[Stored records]
=====
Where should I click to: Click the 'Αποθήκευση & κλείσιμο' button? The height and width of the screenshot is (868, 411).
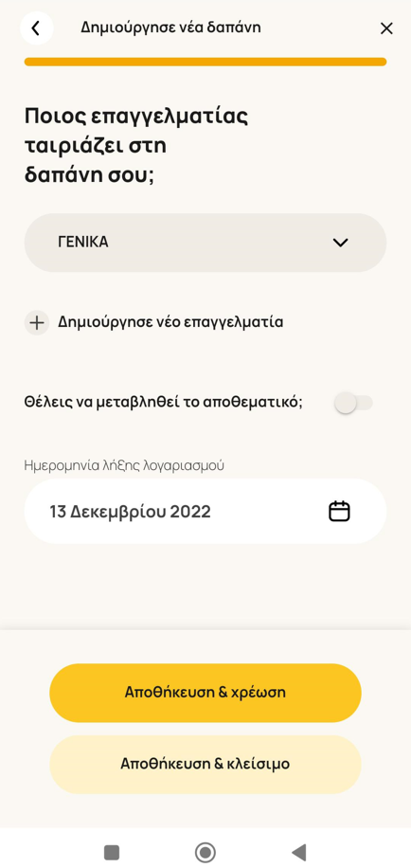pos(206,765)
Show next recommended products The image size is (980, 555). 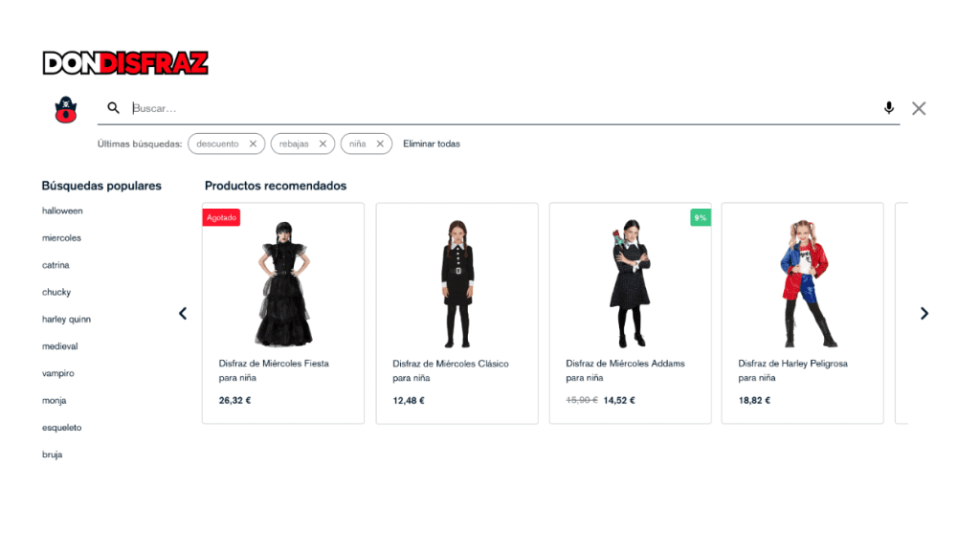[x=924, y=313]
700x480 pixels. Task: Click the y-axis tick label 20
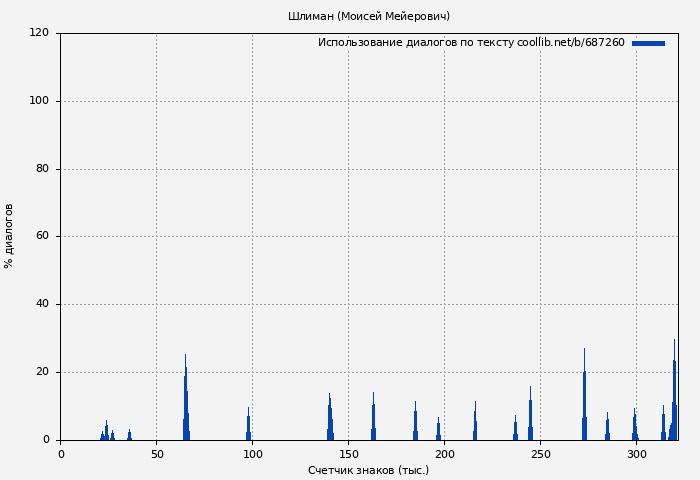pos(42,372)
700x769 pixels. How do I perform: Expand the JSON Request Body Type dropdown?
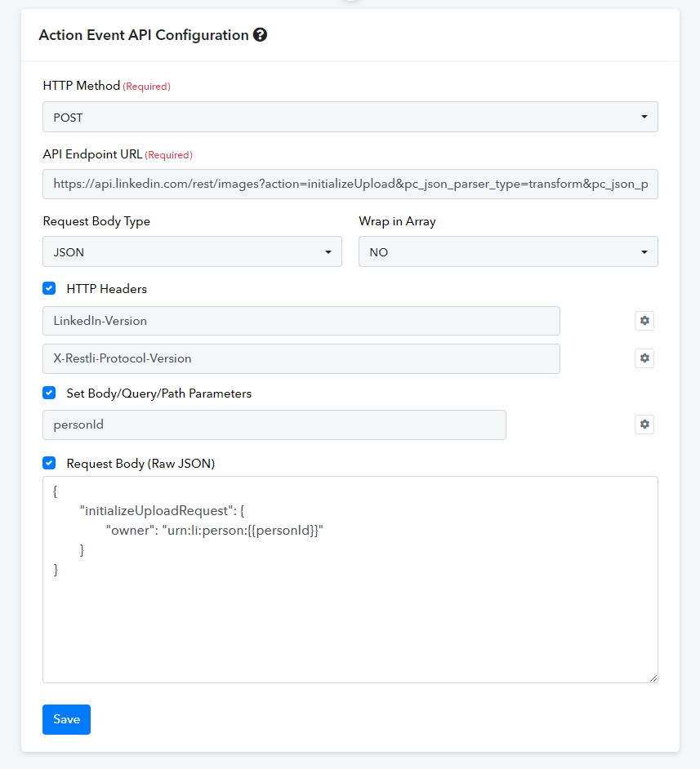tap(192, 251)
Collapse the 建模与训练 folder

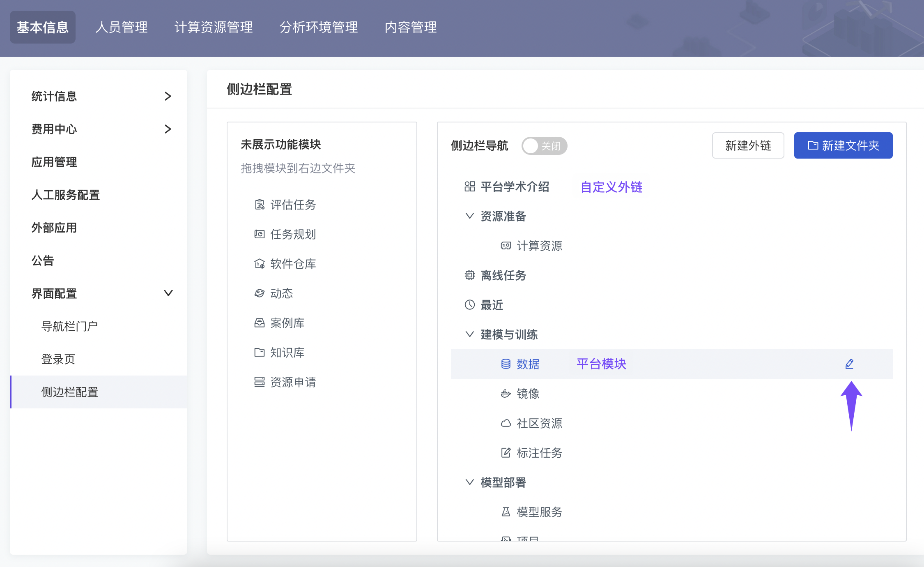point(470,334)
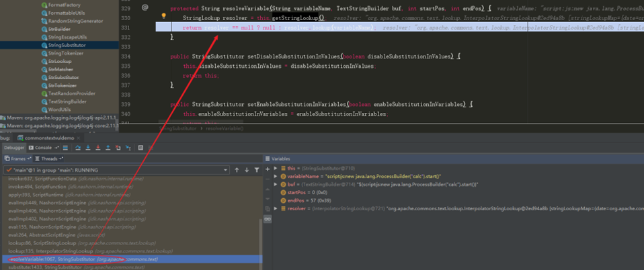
=====
[Exercise brief] The copy must begin at the line containing "700x769 pixels. How" and end at the last line of the data above, with every line retyped exactly and no pictures included.

[Task solution]
700x769 pixels. How do I perform: Expand the JSON Request Body Type dropdown?
tap(192, 251)
Collapse the 建模与训练 folder

point(470,334)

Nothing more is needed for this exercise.